Future directions include iterating on these and other ideas, ideating on my colleagues great feedback and critique, and getting more public feedback. Furthermore, I wish to explore more design inspiration for future interfaces. I also wish to further think about how concepts might scale to other devices, and how to make the home tab much more personal.
One of the things that worry me is that many (including you) seem to be under the assumption that the home tab won’t have the navigation toolbar, and, as far as I know, this hasn’t been decided yet.
And I should sure hope they decide to let it have the normal navigation bar, otherwise you’ll see loads of people going “oh no! Firefox doesn’t have a place for me sites!”
Other than that, awesome work you’ve got going on there! Great stuff! I’m looking forward to more!
Lots of neat ideas here! It looks like there’s a lot of room for exploration of both the types of functionality that could be provided from a Home Tab, and the designs that would present this functionality to the user.
Some of these concepts give the impression of being a collection of separate “widgets” or tools. As there are many such widgets that could be useful, users might be interested in customizing their own Home Tab. Is there a plan to make the Home content easily customizable and extensible (e.g. via Jetpacks)?
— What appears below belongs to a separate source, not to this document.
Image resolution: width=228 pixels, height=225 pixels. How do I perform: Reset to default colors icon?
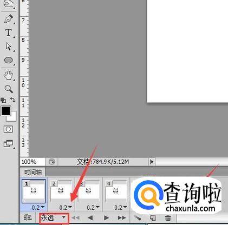click(3, 100)
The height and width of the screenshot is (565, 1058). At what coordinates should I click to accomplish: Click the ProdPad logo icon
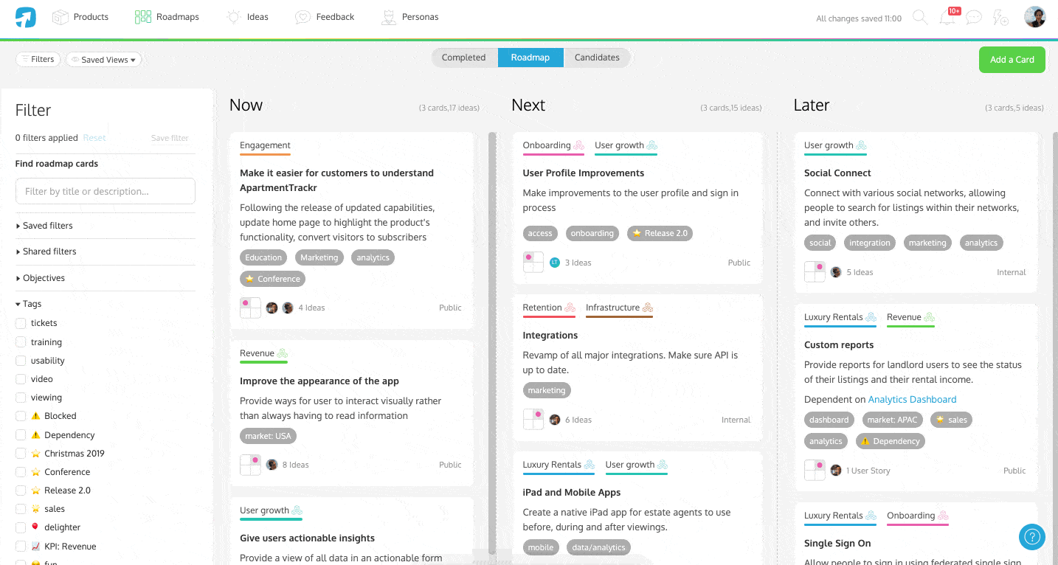[26, 17]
Like the WordPress one, but thats probably due to familiarity.
There’s a lot to like.
I like Sessions and Discover.
Post in the Middle could be awesome. Often you want to make a “post” bringing together ideas from several tabs, so it needs access to them and your history, and a smart drag and drop that creates the web link and title and tags the pages you reference in your History. I assume it will be easy to change the posting provider, for example, I make notes to myself in TiddlyWiki. If it provides enough flexibility then you wind up with The Grid or an iGoogle-style widget page; not that there’s anything wrong with that!
I get the impression that people designing the Home Tab want to cram too much stuff into it. I think I would prefer a more clear jumping off point for my actual browsing and not some place that is trying to be an end in itself.
I think it would be worthwhile exploring the possibility of having the Home Tab show only a grid of “frecently” visited sites, with the ability to “pin” sites into the grid, or, at a minimum, give such a grid at least two-thirds of the total space in the Home Tab. Look at Safary.
Left Nav and Timeline are my favorites, the first because it seems to allow more functionality for the home tab than any other and also because it fits in with the new addons manager and the future in-content options panel, and the second because it expands greatly on the idea of history/downloads that firefox already has, while also looking pretty and straight forward for any user to understand.
The Spokes concept also seems the most interesting for fennec because it saves the most space while still providing functionality.